I, therefore, Deputy Presiding Officer, ask the Chamber to support the motion today.

Photo of Dawn Bowden Dawn Bowden Labour 4:54, 31 January 2017

Thank you very much, Cabinet Secretary, for introducing this today and I very much support the registration of all teaching and support staff. It is just particularly on support staff that I just wanted to make a comment, because, in the explanatory memorandum that you’ve just talked about, with the fee model being fair and equitable across the whole workforce, just to be clear it’s not only the grade and the pay scale that makes a significant difference. Most school and FE learning support workers are not only amongst the lowest paid of the registered staff, but they generally tend to be part-time employees, they’re term-time only, unlike most qualified teachers. Therefore, while I welcome the subsidy regime built into the regulations, the £15 fee can still be burdensome for some of the lowest paid part-time and term-time-only, predominantly women, workers. So, could I say that—? I think that it is 11 local authorities, including Merthyr and Caerphilly, which cover my constituency, that actually agreed to bear the full cost of the LSWs’ registration last year in recognition of that low pay aspect. So, could I ask the Cabinet Secretary, and, indeed, perhaps every Member in the Chamber, to encourage all 22 local authorities to follow the lead given by those 11 councils this year in meeting the full registration costs for learning support workers?
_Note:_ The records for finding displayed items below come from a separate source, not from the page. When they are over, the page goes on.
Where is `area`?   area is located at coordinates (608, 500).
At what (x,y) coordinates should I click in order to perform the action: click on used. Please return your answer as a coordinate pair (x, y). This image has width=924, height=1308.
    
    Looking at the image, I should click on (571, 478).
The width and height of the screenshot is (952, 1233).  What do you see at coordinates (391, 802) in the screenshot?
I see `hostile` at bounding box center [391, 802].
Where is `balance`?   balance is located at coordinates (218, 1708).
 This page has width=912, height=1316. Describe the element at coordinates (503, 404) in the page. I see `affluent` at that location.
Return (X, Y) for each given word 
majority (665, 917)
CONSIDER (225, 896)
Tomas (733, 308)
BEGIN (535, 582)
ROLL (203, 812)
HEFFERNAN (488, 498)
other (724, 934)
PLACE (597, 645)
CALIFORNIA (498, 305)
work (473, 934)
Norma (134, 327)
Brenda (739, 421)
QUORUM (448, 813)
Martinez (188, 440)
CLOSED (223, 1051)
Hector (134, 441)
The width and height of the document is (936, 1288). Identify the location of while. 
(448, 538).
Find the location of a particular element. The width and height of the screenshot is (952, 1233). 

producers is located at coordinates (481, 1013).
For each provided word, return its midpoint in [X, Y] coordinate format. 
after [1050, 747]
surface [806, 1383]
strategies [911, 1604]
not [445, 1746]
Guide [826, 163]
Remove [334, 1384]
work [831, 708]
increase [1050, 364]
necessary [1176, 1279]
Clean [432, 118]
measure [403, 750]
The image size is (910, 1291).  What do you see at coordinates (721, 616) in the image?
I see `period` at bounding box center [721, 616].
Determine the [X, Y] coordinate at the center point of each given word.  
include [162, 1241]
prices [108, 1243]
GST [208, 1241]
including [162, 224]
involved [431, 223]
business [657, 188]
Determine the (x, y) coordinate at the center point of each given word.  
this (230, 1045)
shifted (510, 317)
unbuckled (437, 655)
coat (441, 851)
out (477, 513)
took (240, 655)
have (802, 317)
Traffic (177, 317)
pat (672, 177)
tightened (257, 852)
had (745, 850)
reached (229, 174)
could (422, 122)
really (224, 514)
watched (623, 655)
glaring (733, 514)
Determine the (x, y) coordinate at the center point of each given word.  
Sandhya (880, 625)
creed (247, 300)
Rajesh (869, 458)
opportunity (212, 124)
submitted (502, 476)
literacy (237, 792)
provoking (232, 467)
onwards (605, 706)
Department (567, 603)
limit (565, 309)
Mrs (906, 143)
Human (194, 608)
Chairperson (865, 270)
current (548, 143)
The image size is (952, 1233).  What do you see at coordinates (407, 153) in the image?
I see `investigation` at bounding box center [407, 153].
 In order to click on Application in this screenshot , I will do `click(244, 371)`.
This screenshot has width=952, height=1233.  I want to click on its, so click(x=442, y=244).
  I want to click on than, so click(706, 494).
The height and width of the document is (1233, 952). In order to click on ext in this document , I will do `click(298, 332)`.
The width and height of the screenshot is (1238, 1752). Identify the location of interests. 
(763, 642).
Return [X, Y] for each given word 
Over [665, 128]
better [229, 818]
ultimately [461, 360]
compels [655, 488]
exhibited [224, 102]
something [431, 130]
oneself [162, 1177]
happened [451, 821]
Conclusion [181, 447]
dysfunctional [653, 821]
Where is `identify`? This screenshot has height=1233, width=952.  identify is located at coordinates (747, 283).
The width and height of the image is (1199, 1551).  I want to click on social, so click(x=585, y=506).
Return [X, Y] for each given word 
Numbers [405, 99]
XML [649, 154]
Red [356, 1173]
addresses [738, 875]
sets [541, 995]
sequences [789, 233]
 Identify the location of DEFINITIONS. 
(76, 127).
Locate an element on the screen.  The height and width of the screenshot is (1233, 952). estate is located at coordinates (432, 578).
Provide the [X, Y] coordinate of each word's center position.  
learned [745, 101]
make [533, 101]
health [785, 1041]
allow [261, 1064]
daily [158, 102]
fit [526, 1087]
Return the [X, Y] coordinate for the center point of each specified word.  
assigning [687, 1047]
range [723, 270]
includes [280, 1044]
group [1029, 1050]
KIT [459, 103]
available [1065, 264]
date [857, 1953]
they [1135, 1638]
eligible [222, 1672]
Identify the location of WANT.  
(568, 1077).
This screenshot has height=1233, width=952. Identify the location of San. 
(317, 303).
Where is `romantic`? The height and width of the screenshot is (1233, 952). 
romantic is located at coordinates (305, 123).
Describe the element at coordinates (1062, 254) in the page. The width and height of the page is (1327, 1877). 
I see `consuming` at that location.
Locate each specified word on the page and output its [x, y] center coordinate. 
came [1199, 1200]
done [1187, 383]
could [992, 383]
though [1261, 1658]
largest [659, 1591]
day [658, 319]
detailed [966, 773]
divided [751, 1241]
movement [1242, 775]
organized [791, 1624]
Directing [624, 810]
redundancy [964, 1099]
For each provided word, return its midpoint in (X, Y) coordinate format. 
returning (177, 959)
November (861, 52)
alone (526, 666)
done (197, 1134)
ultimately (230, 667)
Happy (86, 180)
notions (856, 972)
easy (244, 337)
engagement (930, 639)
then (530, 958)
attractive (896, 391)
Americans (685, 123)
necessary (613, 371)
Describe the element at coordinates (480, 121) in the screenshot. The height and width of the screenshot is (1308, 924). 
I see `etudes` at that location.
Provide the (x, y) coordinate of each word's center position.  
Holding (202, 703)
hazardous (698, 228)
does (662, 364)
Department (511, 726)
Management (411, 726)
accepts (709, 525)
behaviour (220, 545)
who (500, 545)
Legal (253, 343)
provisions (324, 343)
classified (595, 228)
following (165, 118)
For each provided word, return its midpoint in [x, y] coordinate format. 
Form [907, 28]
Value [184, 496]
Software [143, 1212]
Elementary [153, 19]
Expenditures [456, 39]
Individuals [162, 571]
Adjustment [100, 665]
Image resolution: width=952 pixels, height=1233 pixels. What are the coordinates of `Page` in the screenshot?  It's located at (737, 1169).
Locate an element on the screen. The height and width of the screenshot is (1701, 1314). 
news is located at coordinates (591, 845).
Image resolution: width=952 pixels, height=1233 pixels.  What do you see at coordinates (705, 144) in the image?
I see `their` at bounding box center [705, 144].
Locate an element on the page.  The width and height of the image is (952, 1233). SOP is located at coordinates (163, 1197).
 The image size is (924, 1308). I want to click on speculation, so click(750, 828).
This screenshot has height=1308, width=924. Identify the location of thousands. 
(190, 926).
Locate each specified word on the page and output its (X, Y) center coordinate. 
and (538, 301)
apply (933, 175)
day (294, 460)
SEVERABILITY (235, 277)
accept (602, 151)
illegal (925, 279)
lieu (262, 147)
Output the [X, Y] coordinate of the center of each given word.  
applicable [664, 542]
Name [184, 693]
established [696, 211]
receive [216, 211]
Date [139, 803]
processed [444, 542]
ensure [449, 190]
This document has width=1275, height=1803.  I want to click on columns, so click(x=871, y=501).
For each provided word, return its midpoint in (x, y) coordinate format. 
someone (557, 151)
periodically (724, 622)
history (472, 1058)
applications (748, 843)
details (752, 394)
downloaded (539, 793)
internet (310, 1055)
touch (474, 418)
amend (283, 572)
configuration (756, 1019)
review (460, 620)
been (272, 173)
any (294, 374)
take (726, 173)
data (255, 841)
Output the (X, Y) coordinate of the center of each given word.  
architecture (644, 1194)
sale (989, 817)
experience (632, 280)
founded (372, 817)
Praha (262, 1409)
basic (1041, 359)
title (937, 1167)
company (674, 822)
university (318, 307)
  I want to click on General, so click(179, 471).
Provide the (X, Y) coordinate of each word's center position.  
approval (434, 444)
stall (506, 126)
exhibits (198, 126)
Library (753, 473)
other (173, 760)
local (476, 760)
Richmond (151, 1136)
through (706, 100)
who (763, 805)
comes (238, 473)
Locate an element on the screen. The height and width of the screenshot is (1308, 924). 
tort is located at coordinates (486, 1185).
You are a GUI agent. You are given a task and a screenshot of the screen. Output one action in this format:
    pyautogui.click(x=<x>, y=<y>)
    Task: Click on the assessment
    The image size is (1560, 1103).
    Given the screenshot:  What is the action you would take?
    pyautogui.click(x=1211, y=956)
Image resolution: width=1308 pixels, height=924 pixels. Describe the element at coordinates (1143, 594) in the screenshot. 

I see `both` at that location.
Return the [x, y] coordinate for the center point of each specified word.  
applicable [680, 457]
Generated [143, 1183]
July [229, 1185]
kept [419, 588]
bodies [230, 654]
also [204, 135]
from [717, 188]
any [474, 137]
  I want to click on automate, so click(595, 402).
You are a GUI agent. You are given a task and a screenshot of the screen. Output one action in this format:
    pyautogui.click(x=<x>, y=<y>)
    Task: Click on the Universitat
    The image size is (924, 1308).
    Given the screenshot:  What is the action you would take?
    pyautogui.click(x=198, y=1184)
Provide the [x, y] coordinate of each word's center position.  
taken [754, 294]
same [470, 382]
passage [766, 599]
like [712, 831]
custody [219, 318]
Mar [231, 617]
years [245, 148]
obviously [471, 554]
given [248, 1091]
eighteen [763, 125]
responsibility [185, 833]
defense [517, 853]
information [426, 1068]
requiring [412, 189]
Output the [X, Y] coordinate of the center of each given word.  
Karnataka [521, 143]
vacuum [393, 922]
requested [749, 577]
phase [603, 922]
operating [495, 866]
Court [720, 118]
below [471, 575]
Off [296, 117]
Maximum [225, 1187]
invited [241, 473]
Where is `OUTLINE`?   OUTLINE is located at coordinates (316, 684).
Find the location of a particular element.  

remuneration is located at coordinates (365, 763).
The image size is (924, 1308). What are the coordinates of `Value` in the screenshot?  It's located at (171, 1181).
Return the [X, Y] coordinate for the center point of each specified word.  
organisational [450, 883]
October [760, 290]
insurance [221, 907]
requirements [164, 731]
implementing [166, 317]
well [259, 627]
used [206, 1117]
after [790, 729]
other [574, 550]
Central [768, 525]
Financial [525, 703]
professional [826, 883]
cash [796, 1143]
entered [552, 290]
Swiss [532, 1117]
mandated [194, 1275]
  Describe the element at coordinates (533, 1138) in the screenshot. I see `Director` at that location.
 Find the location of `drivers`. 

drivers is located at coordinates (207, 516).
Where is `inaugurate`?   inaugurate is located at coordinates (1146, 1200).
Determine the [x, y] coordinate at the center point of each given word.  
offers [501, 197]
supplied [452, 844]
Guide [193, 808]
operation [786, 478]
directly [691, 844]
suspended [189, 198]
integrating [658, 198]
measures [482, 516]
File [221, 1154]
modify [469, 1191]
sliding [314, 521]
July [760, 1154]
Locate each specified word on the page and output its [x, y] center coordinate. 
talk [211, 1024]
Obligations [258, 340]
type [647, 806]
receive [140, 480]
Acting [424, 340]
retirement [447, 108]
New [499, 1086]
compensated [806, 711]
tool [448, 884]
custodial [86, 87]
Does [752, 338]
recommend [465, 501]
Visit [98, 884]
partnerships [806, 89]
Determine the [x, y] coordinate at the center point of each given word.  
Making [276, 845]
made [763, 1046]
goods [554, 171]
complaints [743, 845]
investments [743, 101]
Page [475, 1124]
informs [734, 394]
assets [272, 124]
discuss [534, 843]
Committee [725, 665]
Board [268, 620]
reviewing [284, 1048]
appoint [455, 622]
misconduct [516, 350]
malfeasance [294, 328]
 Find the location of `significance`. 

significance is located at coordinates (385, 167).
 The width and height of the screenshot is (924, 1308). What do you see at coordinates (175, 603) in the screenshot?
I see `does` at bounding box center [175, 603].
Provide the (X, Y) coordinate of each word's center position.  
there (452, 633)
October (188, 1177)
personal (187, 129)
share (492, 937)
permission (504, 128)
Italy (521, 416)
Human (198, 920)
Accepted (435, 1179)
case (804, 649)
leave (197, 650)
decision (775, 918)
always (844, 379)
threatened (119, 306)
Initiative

Photo of Ann Jones Ann Jones Labour 4:55, 31 January 2017

The Cabinet Secretary to reply. Thank you.

Photo of Kirsty Williams Kirsty Williams Liberal Democrat

Thank you for that, Dawn, and I would welcome very much indeed the approach that’s been taken by some of the councils that you’ve outlined, and there are others in Wales that have taken that. Welsh Government recognises that some of the people that we’re requiring to register are paid at a lower level, hence the nature of the regulations—that we have tried to subsidise those on the lower pay scales more than those perhaps higher paid colleagues. The fee model proposed has been developed with three key principles in mind, and those are sustainability, proportionality, and cost-effectiveness. Now, we could create a fee model that looks at different pay scales, that looks at full-time and looks at part-time, but, in doing so in analysing that model, we’ve discovered that it could be so burdensome, cumbersome, it could become so complex, that, actually, that might lead to higher fees having to be paid for people. So, trying to keep it as simple as we have allows us to try and keep fees as low as possible, but I would commend the actions of those councils you’ve mentioned in wanting to make that contribution in the way that they have. Thank you.

Photo of Ann Jones Ann Jones Labour 4:56, 31 January 2017

Thank you very much. The proposal is to agree the motion. Does any Member object? No. Therefore, the motion is agreed in accordance with Standing Order 12.36.

(Translated)

Motion agreed in accordance with Standing Order 12.36.